(Data records)
........
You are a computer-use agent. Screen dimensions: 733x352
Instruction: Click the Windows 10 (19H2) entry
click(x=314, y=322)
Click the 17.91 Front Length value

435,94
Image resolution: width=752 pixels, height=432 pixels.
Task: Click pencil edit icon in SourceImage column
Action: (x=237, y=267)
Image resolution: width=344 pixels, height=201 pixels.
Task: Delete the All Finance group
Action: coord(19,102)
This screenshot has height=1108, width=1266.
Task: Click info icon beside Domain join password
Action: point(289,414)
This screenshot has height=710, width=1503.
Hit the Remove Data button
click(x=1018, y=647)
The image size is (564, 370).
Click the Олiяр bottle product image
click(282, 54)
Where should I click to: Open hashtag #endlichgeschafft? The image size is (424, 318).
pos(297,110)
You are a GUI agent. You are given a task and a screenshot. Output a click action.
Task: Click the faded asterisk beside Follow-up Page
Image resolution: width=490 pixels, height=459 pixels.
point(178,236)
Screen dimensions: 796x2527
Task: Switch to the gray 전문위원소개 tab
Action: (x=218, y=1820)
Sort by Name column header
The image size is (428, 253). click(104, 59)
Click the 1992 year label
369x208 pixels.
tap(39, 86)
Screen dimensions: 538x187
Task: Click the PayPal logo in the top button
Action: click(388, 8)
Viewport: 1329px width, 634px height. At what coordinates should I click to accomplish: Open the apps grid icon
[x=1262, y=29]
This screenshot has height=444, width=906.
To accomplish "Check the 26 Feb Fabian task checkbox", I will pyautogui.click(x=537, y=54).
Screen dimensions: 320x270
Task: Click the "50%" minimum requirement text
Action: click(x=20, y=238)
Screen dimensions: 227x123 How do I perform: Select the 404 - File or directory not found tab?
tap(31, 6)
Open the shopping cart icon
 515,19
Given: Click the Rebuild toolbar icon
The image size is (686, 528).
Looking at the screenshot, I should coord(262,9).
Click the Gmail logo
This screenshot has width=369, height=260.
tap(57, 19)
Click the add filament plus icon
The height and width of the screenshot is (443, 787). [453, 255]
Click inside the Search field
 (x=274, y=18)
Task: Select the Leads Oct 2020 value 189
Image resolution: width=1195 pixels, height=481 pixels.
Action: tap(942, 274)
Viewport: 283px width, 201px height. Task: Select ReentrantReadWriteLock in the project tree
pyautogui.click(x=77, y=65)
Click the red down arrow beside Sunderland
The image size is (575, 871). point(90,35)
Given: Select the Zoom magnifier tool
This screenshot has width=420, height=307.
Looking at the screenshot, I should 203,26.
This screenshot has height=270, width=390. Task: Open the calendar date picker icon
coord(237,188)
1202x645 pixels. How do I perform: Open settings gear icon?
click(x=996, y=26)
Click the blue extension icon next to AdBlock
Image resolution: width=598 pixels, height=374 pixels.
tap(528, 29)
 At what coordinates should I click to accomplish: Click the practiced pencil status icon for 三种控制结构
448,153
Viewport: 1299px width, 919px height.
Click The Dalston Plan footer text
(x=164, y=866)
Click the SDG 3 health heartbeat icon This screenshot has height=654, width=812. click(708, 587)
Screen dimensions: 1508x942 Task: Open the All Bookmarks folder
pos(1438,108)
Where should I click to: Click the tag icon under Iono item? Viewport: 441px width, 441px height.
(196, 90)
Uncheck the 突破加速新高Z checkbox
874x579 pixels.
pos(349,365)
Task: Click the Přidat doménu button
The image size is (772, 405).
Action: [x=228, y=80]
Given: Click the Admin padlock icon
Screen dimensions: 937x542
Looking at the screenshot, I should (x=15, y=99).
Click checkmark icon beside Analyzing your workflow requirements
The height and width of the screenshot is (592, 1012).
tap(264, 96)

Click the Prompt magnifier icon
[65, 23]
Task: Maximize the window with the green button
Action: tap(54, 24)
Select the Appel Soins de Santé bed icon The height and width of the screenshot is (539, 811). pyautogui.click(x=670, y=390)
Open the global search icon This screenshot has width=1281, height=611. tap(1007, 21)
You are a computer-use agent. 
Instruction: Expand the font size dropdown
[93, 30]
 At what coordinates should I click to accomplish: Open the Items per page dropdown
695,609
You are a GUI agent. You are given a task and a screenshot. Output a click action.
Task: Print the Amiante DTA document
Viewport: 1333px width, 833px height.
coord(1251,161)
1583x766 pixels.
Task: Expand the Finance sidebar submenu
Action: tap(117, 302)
........
_Task details_:
Reproduce every one of the records above word for word.

_Exercise output_:
You are a computer-use agent. Screen dimensions: 733x352
Instruction: Click the Windows 10 (19H2) entry
click(x=314, y=322)
Click the 17.91 Front Length value

435,94
Image resolution: width=752 pixels, height=432 pixels.
Task: Click pencil edit icon in SourceImage column
Action: (x=237, y=267)
Image resolution: width=344 pixels, height=201 pixels.
Task: Delete the All Finance group
Action: coord(19,102)
This screenshot has height=1108, width=1266.
Task: Click info icon beside Domain join password
Action: point(289,414)
This screenshot has height=710, width=1503.
Hit the Remove Data button
click(x=1018, y=647)
The image size is (564, 370).
Click the Олiяр bottle product image
click(282, 54)
Where should I click to: Open hashtag #endlichgeschafft? The image size is (424, 318).
pos(297,110)
You are a GUI agent. You are given a task and a screenshot. Output a click action.
Task: Click the faded asterisk beside Follow-up Page
Image resolution: width=490 pixels, height=459 pixels.
point(178,236)
Screen dimensions: 796x2527
Task: Switch to the gray 전문위원소개 tab
Action: (x=218, y=1820)
Sort by Name column header
The image size is (428, 253). click(104, 59)
Click the 1992 year label
369x208 pixels.
tap(39, 86)
Screen dimensions: 538x187
Task: Click the PayPal logo in the top button
Action: click(388, 8)
Viewport: 1329px width, 634px height. At what coordinates should I click to accomplish: Open the apps grid icon
[x=1262, y=29]
This screenshot has height=444, width=906.
To accomplish "Check the 26 Feb Fabian task checkbox", I will pyautogui.click(x=537, y=54).
Screen dimensions: 320x270
Task: Click the "50%" minimum requirement text
Action: click(x=20, y=238)
Screen dimensions: 227x123 How do I perform: Select the 404 - File or directory not found tab?
tap(31, 6)
Open the shopping cart icon
 515,19
Given: Click the Rebuild toolbar icon
The image size is (686, 528).
Looking at the screenshot, I should coord(262,9).
Click the Gmail logo
This screenshot has width=369, height=260.
tap(57, 19)
Click the add filament plus icon
The height and width of the screenshot is (443, 787). [453, 255]
Click inside the Search field
 (x=274, y=18)
Task: Select the Leads Oct 2020 value 189
Image resolution: width=1195 pixels, height=481 pixels.
Action: tap(942, 274)
Viewport: 283px width, 201px height. Task: Select ReentrantReadWriteLock in the project tree
pyautogui.click(x=77, y=65)
Click the red down arrow beside Sunderland
The image size is (575, 871). point(90,35)
Given: Select the Zoom magnifier tool
This screenshot has width=420, height=307.
Looking at the screenshot, I should 203,26.
This screenshot has height=270, width=390. Task: Open the calendar date picker icon
coord(237,188)
1202x645 pixels. How do I perform: Open settings gear icon?
click(x=996, y=26)
Click the blue extension icon next to AdBlock
Image resolution: width=598 pixels, height=374 pixels.
tap(528, 29)
 At what coordinates should I click to accomplish: Click the practiced pencil status icon for 三种控制结构
448,153
Viewport: 1299px width, 919px height.
Click The Dalston Plan footer text
(x=164, y=866)
Click the SDG 3 health heartbeat icon This screenshot has height=654, width=812. click(708, 587)
Screen dimensions: 1508x942 Task: Open the All Bookmarks folder
pos(1438,108)
Where should I click to: Click the tag icon under Iono item? Viewport: 441px width, 441px height.
(196, 90)
Uncheck the 突破加速新高Z checkbox
874x579 pixels.
pos(349,365)
Task: Click the Přidat doménu button
The image size is (772, 405).
Action: [x=228, y=80]
Given: Click the Admin padlock icon
Screen dimensions: 937x542
Looking at the screenshot, I should (x=15, y=99).
Click checkmark icon beside Analyzing your workflow requirements
The height and width of the screenshot is (592, 1012).
tap(264, 96)

Click the Prompt magnifier icon
[65, 23]
Task: Maximize the window with the green button
Action: tap(54, 24)
Select the Appel Soins de Santé bed icon The height and width of the screenshot is (539, 811). pyautogui.click(x=670, y=390)
Open the global search icon This screenshot has width=1281, height=611. tap(1007, 21)
You are a computer-use agent. 
Instruction: Expand the font size dropdown
[93, 30]
 At what coordinates should I click to accomplish: Open the Items per page dropdown
695,609
You are a GUI agent. You are given a task and a screenshot. Output a click action.
Task: Print the Amiante DTA document
Viewport: 1333px width, 833px height.
coord(1251,161)
1583x766 pixels.
Task: Expand the Finance sidebar submenu
Action: tap(117, 302)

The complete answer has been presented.